Third, it’s a fantasy worthy of Lewis Carroll to think that any progressive group in America has access to influence that’s even marginally comparable to that of CorpAm. The richest 20% of Americans already own more than three-fourths of *everything*--stocks, bonds, property, money, services, and media outlets. Those in the bottom quarter have access to less than three percent of America’s wealth. Even if they could convince everyone else to join forces against the power of elites, they’re still at a 3:1 asset disadvantage. Big Labor? As I said, it’s a myth and an increasingly toothless one at that. The AFL-CIO can’t even convince its own rank and file how to vote let alone the rest of the nation. (And most of its constituent unions haven’t had an original idea since the 1930s, where many of them live psychically.)
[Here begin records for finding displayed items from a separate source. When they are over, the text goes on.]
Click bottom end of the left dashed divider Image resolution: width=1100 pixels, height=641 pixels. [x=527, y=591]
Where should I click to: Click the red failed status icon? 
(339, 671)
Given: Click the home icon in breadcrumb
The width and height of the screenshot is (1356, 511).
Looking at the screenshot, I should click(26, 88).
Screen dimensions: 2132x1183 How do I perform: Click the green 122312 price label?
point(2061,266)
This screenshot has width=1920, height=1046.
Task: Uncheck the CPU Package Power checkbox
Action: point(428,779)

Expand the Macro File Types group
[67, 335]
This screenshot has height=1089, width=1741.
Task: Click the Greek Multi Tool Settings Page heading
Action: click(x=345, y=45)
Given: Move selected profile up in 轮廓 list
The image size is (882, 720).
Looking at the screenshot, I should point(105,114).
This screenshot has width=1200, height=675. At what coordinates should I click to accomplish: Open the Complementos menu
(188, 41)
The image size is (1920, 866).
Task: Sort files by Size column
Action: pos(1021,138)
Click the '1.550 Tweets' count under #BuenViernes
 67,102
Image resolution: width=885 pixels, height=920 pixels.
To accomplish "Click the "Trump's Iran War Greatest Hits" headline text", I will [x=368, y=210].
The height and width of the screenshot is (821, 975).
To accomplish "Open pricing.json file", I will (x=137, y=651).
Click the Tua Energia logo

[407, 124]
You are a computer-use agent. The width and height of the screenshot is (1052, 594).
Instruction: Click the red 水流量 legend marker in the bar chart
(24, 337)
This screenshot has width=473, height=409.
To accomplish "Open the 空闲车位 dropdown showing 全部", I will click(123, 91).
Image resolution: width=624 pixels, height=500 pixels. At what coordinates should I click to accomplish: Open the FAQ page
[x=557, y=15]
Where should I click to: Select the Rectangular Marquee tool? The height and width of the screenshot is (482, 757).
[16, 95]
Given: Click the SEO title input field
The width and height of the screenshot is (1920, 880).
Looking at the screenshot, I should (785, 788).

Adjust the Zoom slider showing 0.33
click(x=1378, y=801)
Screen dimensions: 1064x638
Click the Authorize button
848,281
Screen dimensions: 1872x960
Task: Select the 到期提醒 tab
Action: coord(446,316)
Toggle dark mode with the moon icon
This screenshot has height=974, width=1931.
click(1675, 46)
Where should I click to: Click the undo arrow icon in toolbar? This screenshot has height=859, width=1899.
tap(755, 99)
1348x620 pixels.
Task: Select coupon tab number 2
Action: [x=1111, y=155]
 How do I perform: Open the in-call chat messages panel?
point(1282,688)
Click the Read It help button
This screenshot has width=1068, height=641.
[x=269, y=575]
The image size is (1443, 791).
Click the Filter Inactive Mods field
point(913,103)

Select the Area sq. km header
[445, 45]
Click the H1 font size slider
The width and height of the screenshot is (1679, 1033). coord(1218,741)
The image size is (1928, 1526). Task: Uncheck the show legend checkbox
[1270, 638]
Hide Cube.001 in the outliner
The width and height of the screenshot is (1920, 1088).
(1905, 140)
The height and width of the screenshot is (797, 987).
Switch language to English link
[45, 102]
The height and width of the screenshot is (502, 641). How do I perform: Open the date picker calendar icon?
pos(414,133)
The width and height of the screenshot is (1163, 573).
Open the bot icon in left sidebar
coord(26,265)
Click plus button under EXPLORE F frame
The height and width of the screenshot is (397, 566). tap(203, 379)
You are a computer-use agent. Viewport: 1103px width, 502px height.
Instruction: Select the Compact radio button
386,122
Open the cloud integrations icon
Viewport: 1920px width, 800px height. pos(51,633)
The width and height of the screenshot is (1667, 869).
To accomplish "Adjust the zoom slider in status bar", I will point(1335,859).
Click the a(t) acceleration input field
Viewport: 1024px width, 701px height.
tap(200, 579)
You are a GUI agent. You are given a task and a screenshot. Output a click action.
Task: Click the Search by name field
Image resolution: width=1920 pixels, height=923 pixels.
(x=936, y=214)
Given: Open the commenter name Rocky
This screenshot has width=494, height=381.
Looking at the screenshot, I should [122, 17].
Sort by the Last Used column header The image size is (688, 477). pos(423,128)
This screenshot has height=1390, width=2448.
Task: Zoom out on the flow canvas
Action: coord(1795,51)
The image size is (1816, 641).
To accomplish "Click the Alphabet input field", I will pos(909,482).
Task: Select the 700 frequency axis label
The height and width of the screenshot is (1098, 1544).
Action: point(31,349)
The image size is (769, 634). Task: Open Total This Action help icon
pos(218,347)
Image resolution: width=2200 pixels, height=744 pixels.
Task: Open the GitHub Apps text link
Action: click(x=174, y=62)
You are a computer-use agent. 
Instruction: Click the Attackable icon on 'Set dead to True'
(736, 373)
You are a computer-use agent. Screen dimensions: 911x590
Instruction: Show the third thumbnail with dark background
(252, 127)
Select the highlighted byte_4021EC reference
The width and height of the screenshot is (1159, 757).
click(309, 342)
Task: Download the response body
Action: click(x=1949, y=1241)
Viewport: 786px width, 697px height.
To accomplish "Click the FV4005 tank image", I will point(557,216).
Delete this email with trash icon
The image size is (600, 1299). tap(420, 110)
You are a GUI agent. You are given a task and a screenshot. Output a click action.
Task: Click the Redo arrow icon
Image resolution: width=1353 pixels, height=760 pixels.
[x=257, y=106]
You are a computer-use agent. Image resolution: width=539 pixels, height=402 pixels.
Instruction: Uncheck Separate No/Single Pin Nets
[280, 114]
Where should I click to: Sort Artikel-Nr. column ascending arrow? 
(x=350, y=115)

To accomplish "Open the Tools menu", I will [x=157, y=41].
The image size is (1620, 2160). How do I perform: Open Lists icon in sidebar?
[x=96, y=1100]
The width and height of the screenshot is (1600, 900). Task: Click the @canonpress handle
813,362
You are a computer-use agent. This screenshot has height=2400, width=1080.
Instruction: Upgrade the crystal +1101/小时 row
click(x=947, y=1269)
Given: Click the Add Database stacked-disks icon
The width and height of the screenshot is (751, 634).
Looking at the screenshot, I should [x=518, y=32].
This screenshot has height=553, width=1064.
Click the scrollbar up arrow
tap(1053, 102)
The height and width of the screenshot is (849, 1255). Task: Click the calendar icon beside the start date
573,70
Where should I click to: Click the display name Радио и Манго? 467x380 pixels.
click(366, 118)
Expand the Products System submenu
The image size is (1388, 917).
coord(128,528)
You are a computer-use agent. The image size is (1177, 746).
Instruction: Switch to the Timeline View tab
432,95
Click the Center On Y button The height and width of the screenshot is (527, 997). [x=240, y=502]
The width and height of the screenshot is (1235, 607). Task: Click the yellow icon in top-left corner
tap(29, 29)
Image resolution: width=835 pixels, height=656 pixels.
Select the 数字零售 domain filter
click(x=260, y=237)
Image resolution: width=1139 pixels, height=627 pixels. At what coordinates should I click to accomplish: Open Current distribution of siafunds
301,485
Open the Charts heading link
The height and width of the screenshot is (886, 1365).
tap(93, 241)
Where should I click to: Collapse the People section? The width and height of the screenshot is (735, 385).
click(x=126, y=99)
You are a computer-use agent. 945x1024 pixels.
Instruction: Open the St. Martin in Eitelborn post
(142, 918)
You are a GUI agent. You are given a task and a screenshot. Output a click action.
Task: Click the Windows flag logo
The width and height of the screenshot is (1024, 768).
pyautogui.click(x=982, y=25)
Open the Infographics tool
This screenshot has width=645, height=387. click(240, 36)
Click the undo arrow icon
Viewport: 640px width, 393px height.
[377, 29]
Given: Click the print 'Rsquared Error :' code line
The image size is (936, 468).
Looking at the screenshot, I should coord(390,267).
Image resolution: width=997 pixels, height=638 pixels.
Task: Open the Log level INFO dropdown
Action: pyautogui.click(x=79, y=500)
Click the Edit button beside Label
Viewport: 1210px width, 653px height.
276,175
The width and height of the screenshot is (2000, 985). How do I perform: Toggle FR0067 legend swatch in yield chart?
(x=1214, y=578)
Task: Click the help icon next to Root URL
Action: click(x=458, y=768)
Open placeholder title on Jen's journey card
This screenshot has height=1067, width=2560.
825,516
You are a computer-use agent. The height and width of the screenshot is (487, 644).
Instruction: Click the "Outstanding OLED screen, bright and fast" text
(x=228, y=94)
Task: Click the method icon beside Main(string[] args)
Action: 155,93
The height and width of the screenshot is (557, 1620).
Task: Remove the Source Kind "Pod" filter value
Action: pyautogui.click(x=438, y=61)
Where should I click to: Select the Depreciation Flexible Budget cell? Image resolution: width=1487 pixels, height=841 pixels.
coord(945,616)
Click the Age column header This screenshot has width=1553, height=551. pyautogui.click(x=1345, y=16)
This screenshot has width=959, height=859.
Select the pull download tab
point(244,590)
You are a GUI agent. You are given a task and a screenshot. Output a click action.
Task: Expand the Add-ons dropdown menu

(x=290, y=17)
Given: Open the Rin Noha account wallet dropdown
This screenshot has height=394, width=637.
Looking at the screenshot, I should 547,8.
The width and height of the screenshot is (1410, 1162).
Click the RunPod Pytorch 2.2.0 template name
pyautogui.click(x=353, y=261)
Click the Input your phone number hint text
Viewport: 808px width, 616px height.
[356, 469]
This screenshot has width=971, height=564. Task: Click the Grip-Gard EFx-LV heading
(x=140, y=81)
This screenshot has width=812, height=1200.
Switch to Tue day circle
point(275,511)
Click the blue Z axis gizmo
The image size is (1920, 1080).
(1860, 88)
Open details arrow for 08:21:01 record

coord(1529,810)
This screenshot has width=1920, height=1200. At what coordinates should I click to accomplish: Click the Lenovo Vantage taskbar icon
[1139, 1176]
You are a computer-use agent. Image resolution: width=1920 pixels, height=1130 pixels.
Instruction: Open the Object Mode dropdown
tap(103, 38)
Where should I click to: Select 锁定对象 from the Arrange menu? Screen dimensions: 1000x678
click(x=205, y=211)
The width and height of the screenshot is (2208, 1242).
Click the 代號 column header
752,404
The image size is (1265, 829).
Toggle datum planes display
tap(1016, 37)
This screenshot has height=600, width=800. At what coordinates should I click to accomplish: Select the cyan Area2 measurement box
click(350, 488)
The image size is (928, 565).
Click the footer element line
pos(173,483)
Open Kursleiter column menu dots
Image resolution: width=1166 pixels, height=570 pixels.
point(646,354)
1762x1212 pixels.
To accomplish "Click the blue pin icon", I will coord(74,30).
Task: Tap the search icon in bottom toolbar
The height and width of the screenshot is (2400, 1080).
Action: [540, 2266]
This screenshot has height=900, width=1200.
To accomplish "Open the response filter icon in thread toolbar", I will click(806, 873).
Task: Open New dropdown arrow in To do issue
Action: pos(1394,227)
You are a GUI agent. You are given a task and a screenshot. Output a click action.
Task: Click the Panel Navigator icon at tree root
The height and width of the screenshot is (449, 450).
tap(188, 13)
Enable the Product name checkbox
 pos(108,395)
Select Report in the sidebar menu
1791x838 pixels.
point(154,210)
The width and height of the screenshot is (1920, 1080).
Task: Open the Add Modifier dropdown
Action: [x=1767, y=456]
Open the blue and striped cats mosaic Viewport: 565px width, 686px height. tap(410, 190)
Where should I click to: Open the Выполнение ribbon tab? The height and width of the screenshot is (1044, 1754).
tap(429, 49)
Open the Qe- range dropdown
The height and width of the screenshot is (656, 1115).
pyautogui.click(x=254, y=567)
Here’s what we’ll see unless Americans act now to stop this madness. You can kiss goodbye major parts of the Bill of Rights. Well-heeled rightwing heels will spend tens of millions to elect officials who will take away reproductive freedoms, the right to sue corporations, privacy rights, freedom of association, sexual preference protections, civil rights guarantees, affirmative action, banking regulation, and environmental laws. The only amendment that will be sacrosanct will be the second. Look also for major assaults on the few remaining public programs: Social Security, Medicare, Medicaid, public education, and the postal service. I sincerely doubt that most anti-poverty programs will survive in useful form, or that Barack Obama will win a second term.
It may already be too late, but Americans need to rise up against plutocracy. Demand that your Congressional representatives, whatever party they may be, reestablish the limits just stricken by the courts. A usual first step would be a hard spending cap on how much can be spent in total during elections, an end-around maneuver of the court ruling. If the United States followed the path of other Western democracies, we could limit both spending and the campaign season. If a Congressional race was restricted to twelve weeks, for example, and no candidate could spend more than half a million dollars, the playing field would level and both candidates and voters would be forced to focus more on issues. This would create an influence balance between plutocrats and (small “d”) democrats.
Need more proof that matters are out of hand? It cost $1.6 billion to elect a president in 2008 and all we got out of it was an old crank losing to a guy whose oratory exceeds his ability. This is not a Democrat versus Republican issue; it's one that dtermines which people have a voice, all of them or just those with obscene wealth. Let’s make no mistake: democracy has one foot in the grave and the other is poised to step. We must act now or the plutocrats have won.